Il misterioso mondo sonoro di The Ghosts of Versailles evoca chiaramente fin dalle prime battute una sensibilità modernista ed è descritto da Corigliano come «un mondo di fumo, una zona simile a un limbo per i fantasmi in cui il tempo non esiste. La sfida era scrivere in modo da sostenere una specie di suono inconsistente ma sempre in evoluzione. Sapevo fin dall’inizio che non volevo scrivere in stile neo-classico – l’avevo fatto in alcuni dei miei precedenti concerti e, inoltre, The Rake’s Progress l’aveva già realizzato nell’opera – la mia strategia quindi è stata quella di andare alla ricerca di un diverso mondo del classicismo e di sovrapporlo al mondo dei fantasmi».
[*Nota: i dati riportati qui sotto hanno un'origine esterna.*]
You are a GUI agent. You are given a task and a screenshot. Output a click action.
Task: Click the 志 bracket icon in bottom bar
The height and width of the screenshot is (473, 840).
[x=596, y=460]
Non mancano ovviamente gli ammiccamenti all’opera di Da Ponte: qui Figaro non ha una lista, ne ha due. La prima è il suo curriculum vitae («I’ve been veterinarian, Egalitarian, Heathen comedian, Pious tragedian, Orator, poet, And pirate and prophet», un elenco enciclopedico quanto quello del Major-General dei Pirates of Penzance) e la seconda è quella delle costellazioni. Per rendere più chiara l’allusione le ultime note sono quelle di Mozart. Invece Bégearss è lo Iago della situazione e la sua aria sulla superiorità del verme su tutte le creature, con ogni strofa conclusa dal verso «Long live the worm», non può non ricordare il «Credo in un dio crudel» boitiano. Il duetto tra Rosina e Cherubino si riflette in quello tra Maria Antonietta e Beaumarchais per diventare un nostalgico quartetto, ma non mancano altri pezzi di insieme.

Come in The Rake’s Progress anche qui abbiamo il momento buffo che conclude il primo atto: se in Stravinskij c’era Baba the Turk, qui in Corigliano abbiamo Samira, la cui esibizione è il pezzo forte della festa organizzata dall’ambasciatore turco, un party che era iniziato con l’inno inglese orrendamente storpiato da una banda giannizzera. Grande è il contrasto con il tono profondamente oscuro e inquietante con cui era iniziata l’opera.

Nel secondo atto si entra in un terzo tipo di mondo: dopo il mondo dei fantasmi e dei personaggi dell’opera buffa, ora prevale la realtà degli orrori della rivoluzione francese. L’atto si concentra su ciò che accade quando Beaumarchais interagisce con i personaggi immaginari del suo Un Figaro per Antonia e si confronta con la realtà storica rappresentata dalla situazione di Maria Antonietta.

Per ricreare il mondo musicale di Corigliano, molto rispettoso delle voci e della parola, con un’orchestra molto leggera che raramente si rapprende in momenti drammatici intercalati da ariosi che ricordano lo stile di Broadway pur nella loro modernità, c’è l’esperienza dell’americano Joseph Colaneri a capo dell’Orchestre de l’Opéra Royal. In scena un cast omogeneo ed estremamente professionale: Teresa Perrotta è la sensibile Maria Antonietta, Jonathan Bryan un vivace Beaumarchais, Kayla Siembieda è Susanna e Ben Schaefer un istrionico Figaro che non esita ad esibirsi come danzatrice, Brian Wallin e Joanna Latini sono i melanconici coniugi Almaviva, Christian Sanders un convincente Bégearss.

La regia di Jay Lesenger rispetta molto le indicazioni del libretto che, essendo molto ben scritto, sfocia in una drammaturgia efficace e viva. Belle le scenografie di James Noone che ricreano con eleganza i tre mondi di cui s’è detto. E belli i costumi di Nancy Leary e il trucco dei cantanti. Uno spettacolo di grande impatto sia visivo che musicale in quello scrigno gioiello che è l’Opéra Royal di Versailles.